Vorgelegter Text
Klinik muss Sicherheit im Blick haben

Nach dem Angriff auf eine Frau ist der Beschuldigte frei. Der Ärztliche Direktor der Süchtelner Landesklinik erklärt den Ablauf einer Untersuchung.

Kempen/ Süchteln. Etwas mehr als eine Woche ist es her, dass laut Polizei ein 51-jähriger Mann eine Frau auf offener Straße zusammengeschlagen hat (die WZ berichtete). Immer noch ist der Mann auf freiem Fuß, weil er nach einer Untersuchung in der Rheinischen Landesklinik in Süchteln für „nicht psychisch krank“ erklärt wurde.

Und immer noch fragen sich viele Menschen, warum das so ist. Die WZ sprach über den Ablauf einer solchen Untersuchung mit dem Ärztlichen Direktor der Landesklinik, Ralph Marggraf.

Westdeutsche Zeitung: Herr Marggraf, ein Patient wird nach einer so genannten Psych-KG auf behördliche Anordnung ist eine Klinik eingewiesen wird. Was passiert dort als erstes mit ihm?

Ralph Marggraf: Bei so einer Einweisung wird der Patient zunächst in der geschlossenen Abteilung stationär aufgenommen. Weil davon auszugehen ist, dass ein Gefährdungspotenzial vorliegt. Bei der Gefährdung muss noch einmal unterschieden werden zwischen Fremd- und Selbstgefährdungspotenzial. Die Klinik muss den Sicherungsaspekt im Blick haben.

WZ: Und wann wird der Patient zum ersten Mal untersucht?

Marggraf: Die ärztliche Untersuchung des Patienten erfolgt unmittelbar nach der Aufnahme. Darüber hinaus erfolgt auch ein Aufnahmegespräch durch Mitarbeiter des Pflege- und Erziehungsdienstes. In der Untersuchung wird dann festgestellt, ob eine psychische Erkrankung vorliegt und ob eine Gefährdung für die Bevölkerung vom Patienten ausgehen könnte.

WZ: Wie soll das herausgefunden werden?

Marggraf: Das wird in einem Gespräch mit dem Patienten herausgearbeitet. Es werden insbesondere Fragen nach typischen Symptomen psychischer Erkrankungen gestellt, wie beispielsweise Wahngedanken, Halluzinationen oder Stimmungsschwankungen. Es wird gefragt, ob der Patient schon einmal in psychiatrischer Behandlung war. Aber auch zum konkreten Fall, wegen dem er eingewiesen worden ist. Dabei werden die Antworten psychologisch eingeordnet und das Verhalten im Gespräch beobachtet und bewertet. Ebenso wird nach Möglichkeit auch eine so genannte Fremd-Anamnese erhoben — also Angaben von Personen aus dem Umfeld des Patienten eingeholt.

Inhalt des Materials
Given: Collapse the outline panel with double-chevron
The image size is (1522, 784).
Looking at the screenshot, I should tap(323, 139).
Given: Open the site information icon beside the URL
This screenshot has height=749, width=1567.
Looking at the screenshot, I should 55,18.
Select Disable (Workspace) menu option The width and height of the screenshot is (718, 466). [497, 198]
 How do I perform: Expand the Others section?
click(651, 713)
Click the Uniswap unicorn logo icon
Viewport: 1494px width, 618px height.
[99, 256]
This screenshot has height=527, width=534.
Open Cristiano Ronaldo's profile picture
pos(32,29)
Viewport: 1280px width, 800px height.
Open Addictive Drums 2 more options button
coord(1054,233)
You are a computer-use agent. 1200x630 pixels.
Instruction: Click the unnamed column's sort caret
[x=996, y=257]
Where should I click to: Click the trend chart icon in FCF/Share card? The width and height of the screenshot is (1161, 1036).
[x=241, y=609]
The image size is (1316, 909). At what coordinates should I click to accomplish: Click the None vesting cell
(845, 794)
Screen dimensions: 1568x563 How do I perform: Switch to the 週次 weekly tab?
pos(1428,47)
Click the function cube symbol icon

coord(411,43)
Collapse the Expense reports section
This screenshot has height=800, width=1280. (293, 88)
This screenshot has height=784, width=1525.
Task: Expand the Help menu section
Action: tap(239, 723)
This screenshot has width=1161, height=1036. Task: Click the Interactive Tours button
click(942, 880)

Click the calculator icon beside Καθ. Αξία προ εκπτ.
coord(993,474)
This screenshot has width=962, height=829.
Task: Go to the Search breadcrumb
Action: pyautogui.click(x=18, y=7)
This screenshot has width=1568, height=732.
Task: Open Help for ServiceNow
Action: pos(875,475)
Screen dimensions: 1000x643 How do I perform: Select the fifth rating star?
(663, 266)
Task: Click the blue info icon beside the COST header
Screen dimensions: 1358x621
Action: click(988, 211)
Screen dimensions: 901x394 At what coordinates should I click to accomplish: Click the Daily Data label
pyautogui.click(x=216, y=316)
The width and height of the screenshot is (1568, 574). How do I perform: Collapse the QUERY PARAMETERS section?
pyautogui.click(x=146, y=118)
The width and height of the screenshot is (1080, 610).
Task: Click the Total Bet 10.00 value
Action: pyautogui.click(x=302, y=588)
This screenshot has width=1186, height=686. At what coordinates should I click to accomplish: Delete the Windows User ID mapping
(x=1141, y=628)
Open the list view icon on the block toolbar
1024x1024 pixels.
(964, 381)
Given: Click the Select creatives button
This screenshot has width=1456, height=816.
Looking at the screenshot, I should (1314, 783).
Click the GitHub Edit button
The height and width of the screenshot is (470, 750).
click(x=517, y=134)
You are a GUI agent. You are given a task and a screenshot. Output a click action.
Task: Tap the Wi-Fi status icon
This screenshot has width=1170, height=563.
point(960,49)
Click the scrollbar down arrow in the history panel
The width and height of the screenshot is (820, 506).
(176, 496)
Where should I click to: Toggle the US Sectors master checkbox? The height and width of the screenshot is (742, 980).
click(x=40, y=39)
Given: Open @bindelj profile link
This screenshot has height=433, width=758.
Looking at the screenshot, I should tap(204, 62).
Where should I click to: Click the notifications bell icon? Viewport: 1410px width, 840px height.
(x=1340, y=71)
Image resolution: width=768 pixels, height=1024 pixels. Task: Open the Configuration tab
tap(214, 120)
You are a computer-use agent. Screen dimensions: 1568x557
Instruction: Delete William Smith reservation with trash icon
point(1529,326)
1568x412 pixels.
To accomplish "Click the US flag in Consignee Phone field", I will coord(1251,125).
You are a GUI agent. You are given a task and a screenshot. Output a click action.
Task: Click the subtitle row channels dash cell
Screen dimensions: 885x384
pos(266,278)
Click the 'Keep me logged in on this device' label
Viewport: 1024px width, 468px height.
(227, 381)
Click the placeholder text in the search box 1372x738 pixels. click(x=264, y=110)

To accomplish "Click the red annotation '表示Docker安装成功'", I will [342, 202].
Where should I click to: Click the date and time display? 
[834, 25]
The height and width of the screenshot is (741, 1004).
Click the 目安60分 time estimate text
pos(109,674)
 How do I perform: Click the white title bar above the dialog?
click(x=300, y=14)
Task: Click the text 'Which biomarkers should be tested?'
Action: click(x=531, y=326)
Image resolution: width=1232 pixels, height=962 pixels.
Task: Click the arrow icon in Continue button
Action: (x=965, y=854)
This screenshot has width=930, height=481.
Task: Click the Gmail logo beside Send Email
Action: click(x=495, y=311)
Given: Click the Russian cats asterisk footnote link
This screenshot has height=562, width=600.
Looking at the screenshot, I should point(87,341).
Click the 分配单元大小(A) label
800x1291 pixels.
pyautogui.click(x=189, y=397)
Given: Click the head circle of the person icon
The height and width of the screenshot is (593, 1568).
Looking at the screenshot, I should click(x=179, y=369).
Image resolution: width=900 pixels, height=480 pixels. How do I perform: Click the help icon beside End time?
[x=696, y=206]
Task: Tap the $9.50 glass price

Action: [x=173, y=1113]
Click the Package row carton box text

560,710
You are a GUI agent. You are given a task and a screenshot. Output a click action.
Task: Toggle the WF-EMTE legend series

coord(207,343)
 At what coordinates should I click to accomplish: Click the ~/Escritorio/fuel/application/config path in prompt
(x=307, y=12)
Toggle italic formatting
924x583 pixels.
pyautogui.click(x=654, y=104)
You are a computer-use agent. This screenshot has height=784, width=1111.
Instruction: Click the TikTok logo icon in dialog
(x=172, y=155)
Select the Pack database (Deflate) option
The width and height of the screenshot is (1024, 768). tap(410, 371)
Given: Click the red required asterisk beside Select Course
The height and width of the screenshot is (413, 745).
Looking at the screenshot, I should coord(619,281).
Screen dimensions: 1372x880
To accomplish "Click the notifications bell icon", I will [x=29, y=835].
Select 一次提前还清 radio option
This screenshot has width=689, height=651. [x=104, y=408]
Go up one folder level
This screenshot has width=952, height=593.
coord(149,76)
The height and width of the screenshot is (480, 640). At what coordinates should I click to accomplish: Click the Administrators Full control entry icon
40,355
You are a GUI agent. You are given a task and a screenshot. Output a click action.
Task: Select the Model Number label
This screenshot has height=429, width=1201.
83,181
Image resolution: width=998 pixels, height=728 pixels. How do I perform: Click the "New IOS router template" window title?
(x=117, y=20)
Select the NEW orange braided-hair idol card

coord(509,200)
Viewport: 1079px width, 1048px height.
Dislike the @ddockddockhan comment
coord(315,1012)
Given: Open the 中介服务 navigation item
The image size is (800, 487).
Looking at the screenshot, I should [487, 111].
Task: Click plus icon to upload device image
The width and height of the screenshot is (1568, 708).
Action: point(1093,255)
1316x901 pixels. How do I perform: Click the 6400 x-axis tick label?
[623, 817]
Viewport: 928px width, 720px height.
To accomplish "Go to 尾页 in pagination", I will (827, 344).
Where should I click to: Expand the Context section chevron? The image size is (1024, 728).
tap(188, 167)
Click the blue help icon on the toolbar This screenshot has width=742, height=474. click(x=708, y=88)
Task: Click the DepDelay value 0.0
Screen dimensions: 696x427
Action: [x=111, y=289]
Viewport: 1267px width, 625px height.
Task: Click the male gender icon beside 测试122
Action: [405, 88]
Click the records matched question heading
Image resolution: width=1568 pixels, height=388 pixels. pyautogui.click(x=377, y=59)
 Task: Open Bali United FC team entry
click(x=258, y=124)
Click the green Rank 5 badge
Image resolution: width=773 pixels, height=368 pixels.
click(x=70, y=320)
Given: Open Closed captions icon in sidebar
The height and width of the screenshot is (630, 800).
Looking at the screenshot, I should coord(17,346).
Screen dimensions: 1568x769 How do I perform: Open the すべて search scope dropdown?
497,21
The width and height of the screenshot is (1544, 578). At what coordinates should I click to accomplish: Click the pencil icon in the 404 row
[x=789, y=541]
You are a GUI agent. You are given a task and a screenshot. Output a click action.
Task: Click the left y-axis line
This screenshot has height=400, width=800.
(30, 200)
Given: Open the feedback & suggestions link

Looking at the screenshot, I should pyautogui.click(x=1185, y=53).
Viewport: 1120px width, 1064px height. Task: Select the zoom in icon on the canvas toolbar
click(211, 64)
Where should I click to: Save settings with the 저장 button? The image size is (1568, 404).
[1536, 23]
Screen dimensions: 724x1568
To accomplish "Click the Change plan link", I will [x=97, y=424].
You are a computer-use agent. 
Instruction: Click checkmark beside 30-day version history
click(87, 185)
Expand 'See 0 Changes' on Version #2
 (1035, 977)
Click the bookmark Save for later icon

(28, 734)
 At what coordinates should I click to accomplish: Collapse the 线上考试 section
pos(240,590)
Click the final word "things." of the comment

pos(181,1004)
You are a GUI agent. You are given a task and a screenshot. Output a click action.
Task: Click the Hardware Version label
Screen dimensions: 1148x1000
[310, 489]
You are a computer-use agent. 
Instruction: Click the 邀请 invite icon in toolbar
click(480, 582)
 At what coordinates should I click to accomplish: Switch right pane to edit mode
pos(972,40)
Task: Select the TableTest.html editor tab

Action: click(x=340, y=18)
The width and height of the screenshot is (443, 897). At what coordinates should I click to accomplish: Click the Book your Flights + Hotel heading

Aufgabe
Greifen Sie das Interview über die Untersuchung in der Süchtelner Landesklinik auf und schreiben Sie es ab dem letzten Satz weiter.

Antwortbereich
WZ: Und dann wird entschieden, ob der Patient in der Klinik bleiben muss.

Marggraf: Richtig. Über die Aufnahme muss der verantwortliche Arzt in der Klinik entscheiden. Liegt keine Erkrankung oder keine Gefährdung vor, und lehnt der Patient den Verbleib in der Klinik ab, muss er entlassen werden — so ist die Rechtslage. Die Behörden, die die Einweisung angeordnet haben, werden darüber informiert.

WZ: Wie stellen Sie sicher, dass der Patient vor der Einweisung noch nicht in psychiatrischer Behandlung war?

Marggraf: Sollte er in unserem Hause schon einmal behandelt worden sein, wissen wir das. Dann haben wir bereits eine Akte des betreffenden Patienten. Wenn er aber in anderen Häusern oder von einem niedergelassenen Kollegen behandelt wurde, wissen wir das nicht. Dann können wir auch nicht irgendwo Unterlagen anfordern. Zum einen können wir nicht sämtliche Einrichtungen abtelefonieren. Zum anderen fallen solche Informationen unter die ärztliche Schweigepflicht. Diese fällt nur weg, wenn der Patient den Kollegen davon entbindet.

WZ: Wenn der Patient vorherige Behandlungen verschweigt, kann der Arzt also nicht viel tun?

Marggraf: Was der Patient nicht sagt, kann der behandelnde Arzt nicht wissen. Er muss sich dann auf seine Einschätzung in der Untersuchung verlassen und entscheiden, ob der Patient krank ist oder nicht.